Your reply must contain the lines from the one with "Viewport: 1838px width, 984px height." through the last line of the material, exact and complete, with no pictures and no other text.

**** Source material

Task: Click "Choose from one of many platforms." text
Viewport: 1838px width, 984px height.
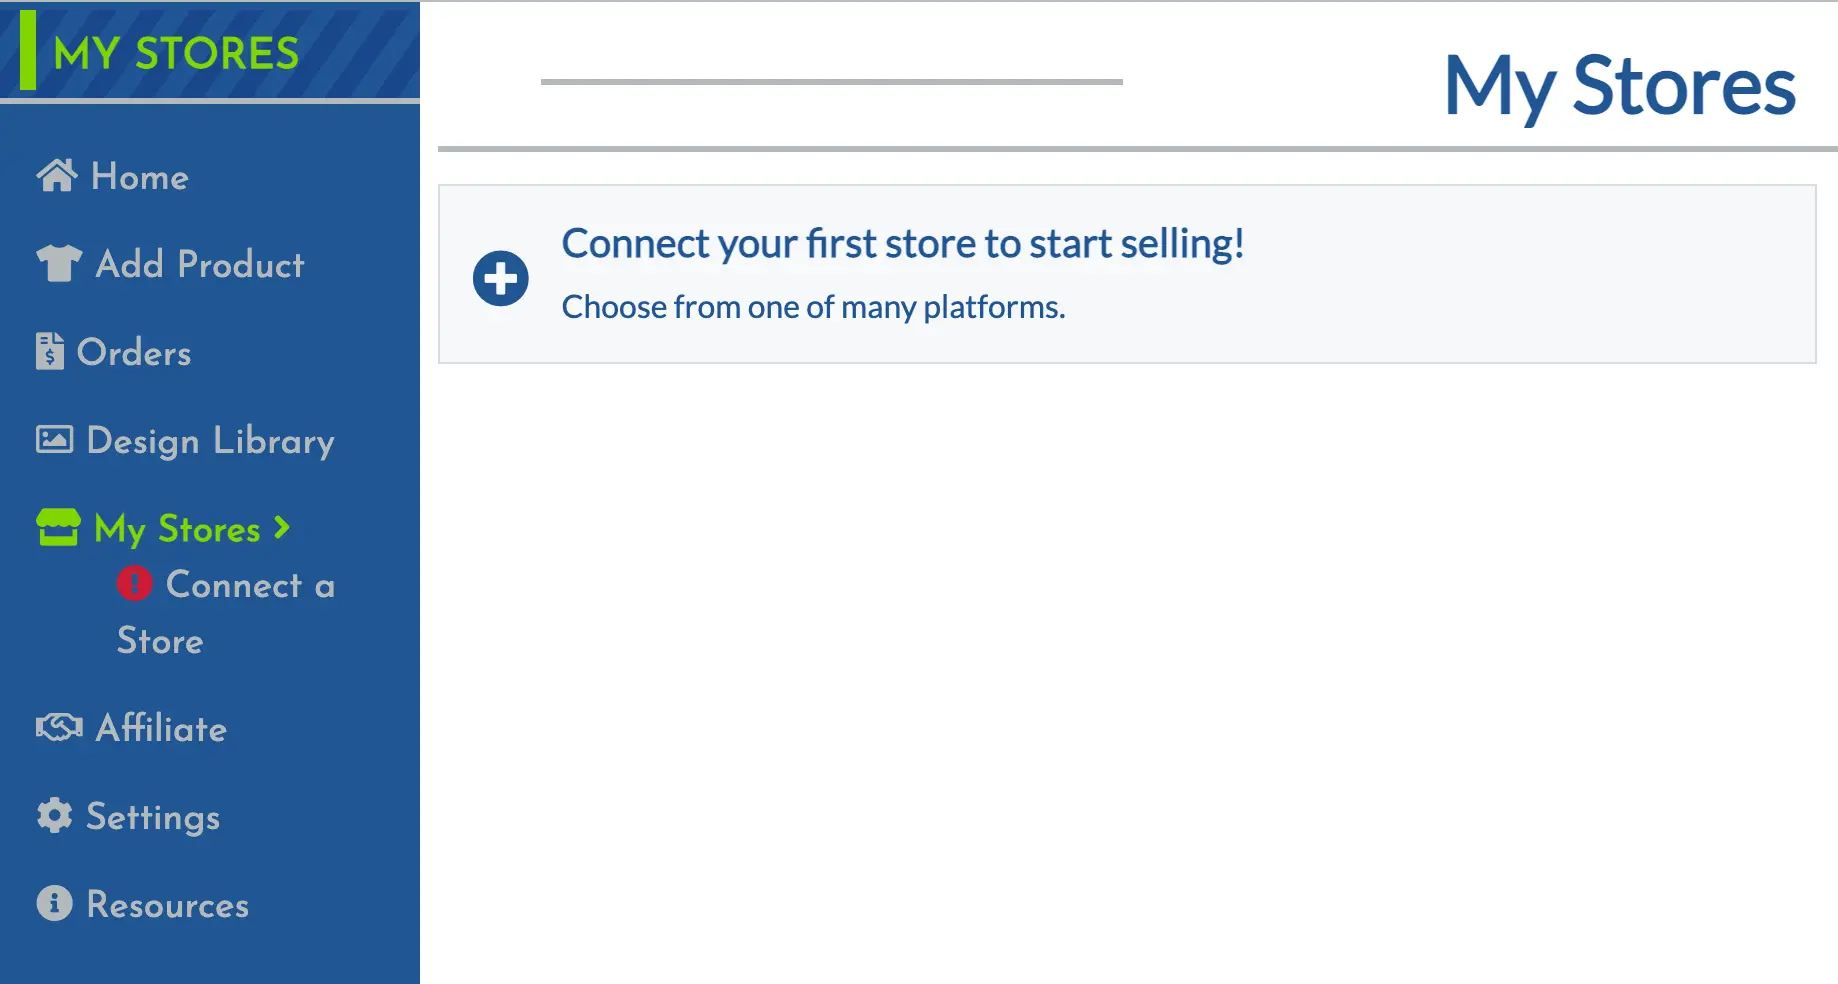Action: pyautogui.click(x=813, y=307)
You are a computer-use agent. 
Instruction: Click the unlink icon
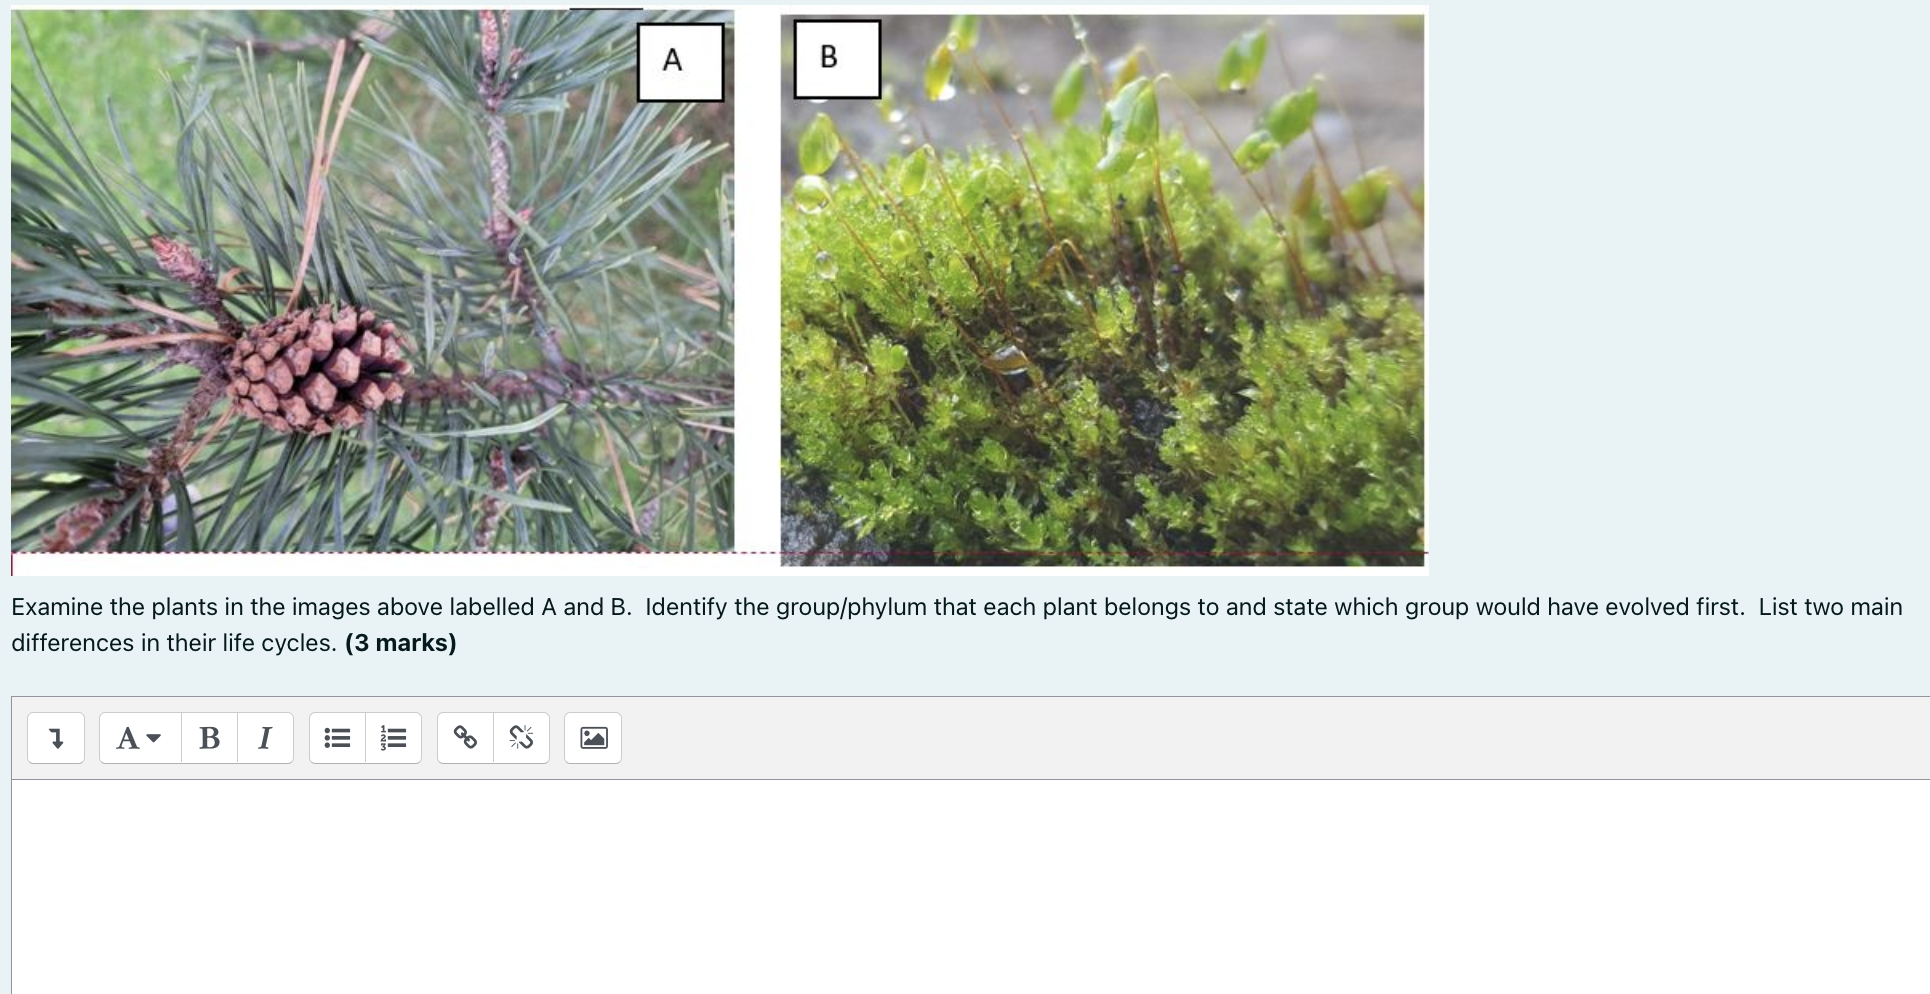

********

▶ _Problem solution_
Viewport: 1838px width, 984px height.
Action: pyautogui.click(x=813, y=307)
You are a computer-use agent. 
Instruction: Click the unlink icon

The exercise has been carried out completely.